------ Text
How many grammar rules are in this sentence? In fact there are numerous rules here all of which native speakers manage to observe almost all the time without any problems whatsoever – a feat quite beyond most of my students -even those at quite high levels of proficiency. Hold on, this is going to get complicated.

First the sentence is arranged subject verb object like most English sentences. In Japanese it would be subject object verb as in ‘she many friends doesn’t have’.  Next there is the fact that the object ‘friends’ is plural. So the noun has an ‘s’ on the end. It’s quite amazing that we don’t get this wrong since it’s so small and fiddly and also because English has a huge number of irregular plurals (dog dogs, potato potatoes, child children, party parties, mouse, mice, men man, fish fish, wife wives, ox, oxen, datum, data, bus buses, passer-by passers-by, index indices, octopus octopods). The writer also knows that as ‘friend’ is a countable noun (unlike say rice or coffee) we not only have to add an ‘s’ but we also have to use the word ‘many’ not ‘much’.
I told you this was complicated.
------------
------ Recorded data
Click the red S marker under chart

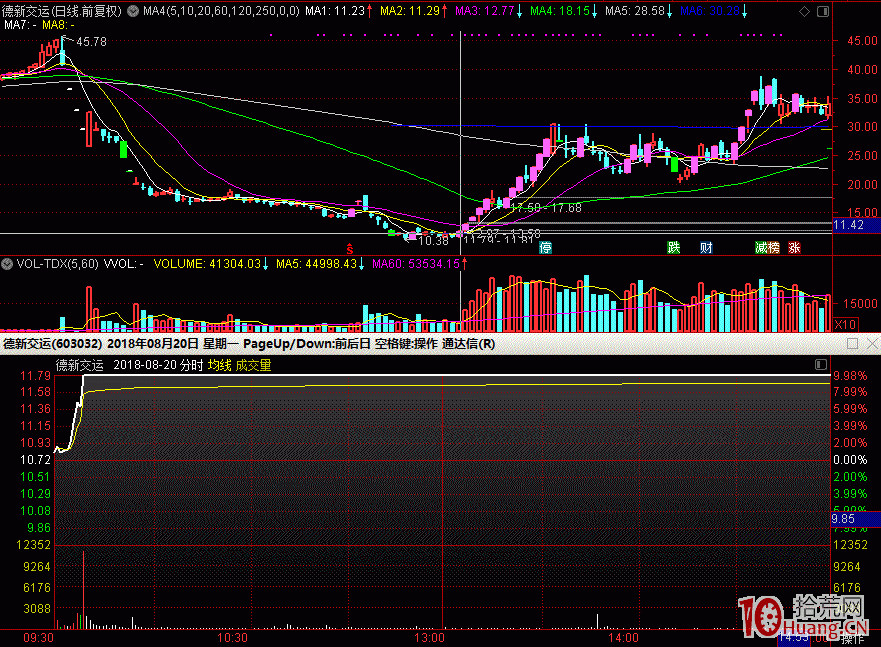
------------
*Set exercise 1*.
Transcribe the grammar text word for word, everything from "How many grammar" down to "to get complicated.".
*Set exercise 2*.
Pick up the piece on English grammar rules after its last sentence and keep writing it.
The material comes from a separate source, unrelated to the text on grammar rules.

*Exercise result 1*.
How many grammar rules are in this sentence? In fact there are numerous rules here all of which native speakers manage to observe almost all the time without any problems whatsoever – a feat quite beyond most of my students -even those at quite high levels of proficiency. Hold on, this is going to get complicated.

*Exercise result 2*.
The native speaker also effortlessly manages this most complex of verb situations. the main verb is ‘have’ but as we are using 3rd person ‘she’ it changes to ‘has’.  However that’s not all, as we’re using the negative ‘not’ we need to add ‘do support’. Did you know English is one of the only languages to have do support on the planet? Of about 6,000 languages around now, there are only about three with do support and you can speak one of them. You lucky thing!
Back to the sentence. So we’re in the middle of negating the verb and you’ll notice that all  of the verb information has moved from the ‘have’ to the vampiric ‘do’ which has become ‘does’. The negative marker ‘not’ has reduced and been sucked in by the ‘do’ as well. All bow down to the mighty ‘do’.
So there you have it, three paragraphs to describe five words. All of the information I’ve described about English grammar is contained in a native speaker’s head and flows out effortlessly when they speak. In fact, most of them probably couldn’t describe these rules if  asked. Sure, some variations may exist (‘she don’t have many friends’) but even these are regular and systematic. That is, no one says ‘She have don’t many friends’ as a matter of course. If anything the ‘she don’t’ is a more regular and logical version (but let’s not get into that one).

As Atkinson notes, every native speaker knows more grammar rules than any grammarian has ever been able to codify. Your command of the intricacies of English grammar is so vast and complex it has not yet been fully recorded. Instead of celebrating this incredible fact we get upset when someone spells a word incorrectly and wonder if they don’t understand ‘grammar’ and perhaps if they’re stupid. It’s a funny old world.
Happy #Grammarday.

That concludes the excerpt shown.